Today it's grey in the bright-but-still-oppressive way that seems to be a speciality here, and I'm tired of working--the condition of the PhD seems to be that there is always more to do, and today I just don't feel smart enough, or hard-working enough, to do that 'more'.
Listening to some Grizzly Bear and plonking myself in front of my work (well, right after this) should help. I'm going to Belgium on Wednesday for a couple of days. That should help, too. I hope.
Back to it seems to be the answer--

Wednesday, June 17, 2009

collection

Surprised over and over by the beauty of the world, I want to show everything to everyone.
I hope I can bring my family here.
Money seems to be at the root of so many of my worries (where will I live, how will I afford it, what am I going to do for a job, I wish I could just buy pretty things when I wanted them).
--
It is not a "one" that is primary but the "three". The three comes first. Then, because of the intimate relationship between the "three" comes the "one" as expressing the unity of the three. Believing in the Trinity means that at the root of everything that exists and subsists there is movement; there is an eternal process of life, of outward movement, of love....that truth is on the side of communion rather than exclusion; consensus translates truth better than imposition; the participation of many is better than the dictate of a single one.
Believing in the Trinity means accepting that everything is related to everything and so makes up one great whole, and that unity comes from a thousand convergences rather than from one factor alone. We never simply live, we always live together.

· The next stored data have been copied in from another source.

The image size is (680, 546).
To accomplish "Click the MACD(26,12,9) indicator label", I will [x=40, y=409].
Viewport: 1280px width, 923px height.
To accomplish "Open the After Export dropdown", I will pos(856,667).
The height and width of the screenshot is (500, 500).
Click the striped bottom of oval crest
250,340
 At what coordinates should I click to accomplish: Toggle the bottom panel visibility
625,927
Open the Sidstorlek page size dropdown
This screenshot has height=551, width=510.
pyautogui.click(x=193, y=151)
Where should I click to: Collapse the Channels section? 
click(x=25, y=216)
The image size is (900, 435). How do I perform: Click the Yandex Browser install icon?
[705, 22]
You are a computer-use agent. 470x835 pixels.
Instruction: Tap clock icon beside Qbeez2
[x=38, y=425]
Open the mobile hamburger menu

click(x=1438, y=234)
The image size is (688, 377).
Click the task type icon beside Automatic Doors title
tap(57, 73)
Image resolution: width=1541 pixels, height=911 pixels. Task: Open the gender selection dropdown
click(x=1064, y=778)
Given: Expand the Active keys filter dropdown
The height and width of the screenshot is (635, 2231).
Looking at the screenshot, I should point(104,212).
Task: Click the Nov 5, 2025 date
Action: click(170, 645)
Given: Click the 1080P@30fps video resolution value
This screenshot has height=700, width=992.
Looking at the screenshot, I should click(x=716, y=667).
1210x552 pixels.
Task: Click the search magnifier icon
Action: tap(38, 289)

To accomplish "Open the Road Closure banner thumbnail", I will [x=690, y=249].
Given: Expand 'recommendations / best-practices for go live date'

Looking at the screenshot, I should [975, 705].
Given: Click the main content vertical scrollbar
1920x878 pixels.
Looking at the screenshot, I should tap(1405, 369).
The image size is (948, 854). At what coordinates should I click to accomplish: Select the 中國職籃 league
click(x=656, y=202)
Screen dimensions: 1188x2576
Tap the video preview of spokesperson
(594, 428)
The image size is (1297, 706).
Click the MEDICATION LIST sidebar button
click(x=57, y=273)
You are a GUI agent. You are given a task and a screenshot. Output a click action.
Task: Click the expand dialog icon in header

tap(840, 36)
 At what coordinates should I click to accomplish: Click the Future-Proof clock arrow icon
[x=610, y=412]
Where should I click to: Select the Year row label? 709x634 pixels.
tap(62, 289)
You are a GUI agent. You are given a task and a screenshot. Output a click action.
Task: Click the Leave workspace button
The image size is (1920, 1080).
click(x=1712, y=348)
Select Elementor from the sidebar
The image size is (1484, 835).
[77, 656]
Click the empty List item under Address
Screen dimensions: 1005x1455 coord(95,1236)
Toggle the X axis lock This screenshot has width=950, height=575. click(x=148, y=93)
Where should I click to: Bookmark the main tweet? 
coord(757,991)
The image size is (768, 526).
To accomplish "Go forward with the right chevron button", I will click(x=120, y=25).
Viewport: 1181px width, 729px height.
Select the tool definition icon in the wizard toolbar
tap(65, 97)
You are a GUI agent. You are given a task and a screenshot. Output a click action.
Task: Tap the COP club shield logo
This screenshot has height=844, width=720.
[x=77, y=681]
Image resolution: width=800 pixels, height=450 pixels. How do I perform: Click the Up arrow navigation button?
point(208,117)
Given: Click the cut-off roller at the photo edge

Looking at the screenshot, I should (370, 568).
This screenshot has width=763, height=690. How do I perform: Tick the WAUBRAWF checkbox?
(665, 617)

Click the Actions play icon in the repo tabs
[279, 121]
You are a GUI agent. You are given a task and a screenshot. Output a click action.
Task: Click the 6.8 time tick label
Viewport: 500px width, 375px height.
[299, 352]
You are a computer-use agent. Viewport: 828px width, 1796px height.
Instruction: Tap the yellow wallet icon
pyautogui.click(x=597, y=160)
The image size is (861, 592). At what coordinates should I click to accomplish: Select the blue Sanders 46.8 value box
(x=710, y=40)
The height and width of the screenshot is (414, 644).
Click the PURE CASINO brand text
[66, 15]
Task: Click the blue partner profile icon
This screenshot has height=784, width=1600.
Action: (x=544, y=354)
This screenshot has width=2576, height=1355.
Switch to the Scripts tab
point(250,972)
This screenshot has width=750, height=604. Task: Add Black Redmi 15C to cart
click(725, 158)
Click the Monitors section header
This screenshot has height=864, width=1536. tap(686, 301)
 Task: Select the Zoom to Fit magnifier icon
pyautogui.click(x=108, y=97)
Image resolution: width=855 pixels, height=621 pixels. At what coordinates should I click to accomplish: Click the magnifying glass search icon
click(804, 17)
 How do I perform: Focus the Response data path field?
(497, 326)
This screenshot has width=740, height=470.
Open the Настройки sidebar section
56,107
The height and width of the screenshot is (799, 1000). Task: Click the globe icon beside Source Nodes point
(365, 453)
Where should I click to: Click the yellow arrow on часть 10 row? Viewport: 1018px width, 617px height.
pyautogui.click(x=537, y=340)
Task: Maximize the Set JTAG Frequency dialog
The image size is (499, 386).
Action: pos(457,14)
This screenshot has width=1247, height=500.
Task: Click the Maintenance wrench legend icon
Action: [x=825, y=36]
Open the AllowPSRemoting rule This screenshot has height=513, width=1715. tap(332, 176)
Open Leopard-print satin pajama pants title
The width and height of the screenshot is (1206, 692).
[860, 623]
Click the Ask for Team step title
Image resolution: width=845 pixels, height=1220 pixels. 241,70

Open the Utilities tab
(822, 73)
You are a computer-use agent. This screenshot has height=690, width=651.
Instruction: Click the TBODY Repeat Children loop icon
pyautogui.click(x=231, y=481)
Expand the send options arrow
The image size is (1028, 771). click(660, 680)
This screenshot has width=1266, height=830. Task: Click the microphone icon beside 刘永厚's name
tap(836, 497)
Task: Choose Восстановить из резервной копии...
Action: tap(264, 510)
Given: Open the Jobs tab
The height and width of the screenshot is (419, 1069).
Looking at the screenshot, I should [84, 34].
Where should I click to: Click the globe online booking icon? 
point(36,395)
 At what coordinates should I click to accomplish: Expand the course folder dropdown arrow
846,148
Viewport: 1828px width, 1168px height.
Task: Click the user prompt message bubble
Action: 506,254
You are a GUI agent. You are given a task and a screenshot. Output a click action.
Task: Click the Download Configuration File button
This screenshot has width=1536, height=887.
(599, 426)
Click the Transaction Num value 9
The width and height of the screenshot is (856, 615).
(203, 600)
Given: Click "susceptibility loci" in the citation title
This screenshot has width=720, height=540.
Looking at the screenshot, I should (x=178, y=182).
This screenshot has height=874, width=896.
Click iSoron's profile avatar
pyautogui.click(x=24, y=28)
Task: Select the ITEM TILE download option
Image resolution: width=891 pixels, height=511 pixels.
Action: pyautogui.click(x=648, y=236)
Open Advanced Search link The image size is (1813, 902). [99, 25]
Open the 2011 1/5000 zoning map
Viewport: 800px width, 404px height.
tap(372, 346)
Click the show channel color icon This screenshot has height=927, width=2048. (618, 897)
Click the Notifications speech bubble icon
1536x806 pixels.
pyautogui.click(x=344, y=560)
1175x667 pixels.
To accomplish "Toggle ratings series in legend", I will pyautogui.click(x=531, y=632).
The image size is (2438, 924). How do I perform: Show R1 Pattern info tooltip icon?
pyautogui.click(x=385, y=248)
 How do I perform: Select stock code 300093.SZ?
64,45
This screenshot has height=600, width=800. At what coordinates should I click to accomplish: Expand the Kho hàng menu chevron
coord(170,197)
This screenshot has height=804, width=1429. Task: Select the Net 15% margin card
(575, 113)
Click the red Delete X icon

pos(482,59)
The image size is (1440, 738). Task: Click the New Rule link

Whatever favors shared life is good and worthwhile.
--
Andrew Bird playing 'Souverian' live at the Orpheum Theater in LA:
The song 'K' by the Clientele (most of their music, actually). This is 'Saturday', another favorite:
--
Norman Ackroyd's etchings. I would like to own something by Fiona Watson, someday. At the Royal Academy show I was too poor to buy a book with the titles and names, but I'm sure one of the paintings was hers. I made a sketch.
--
I'm reading This Nest, Swift Passerine, by Dan Beachy-Quick, and it's alchemizing me. Along with the Juliana Spahr and Corrina A-Maying the Apocalypse. Trying harder, failing better.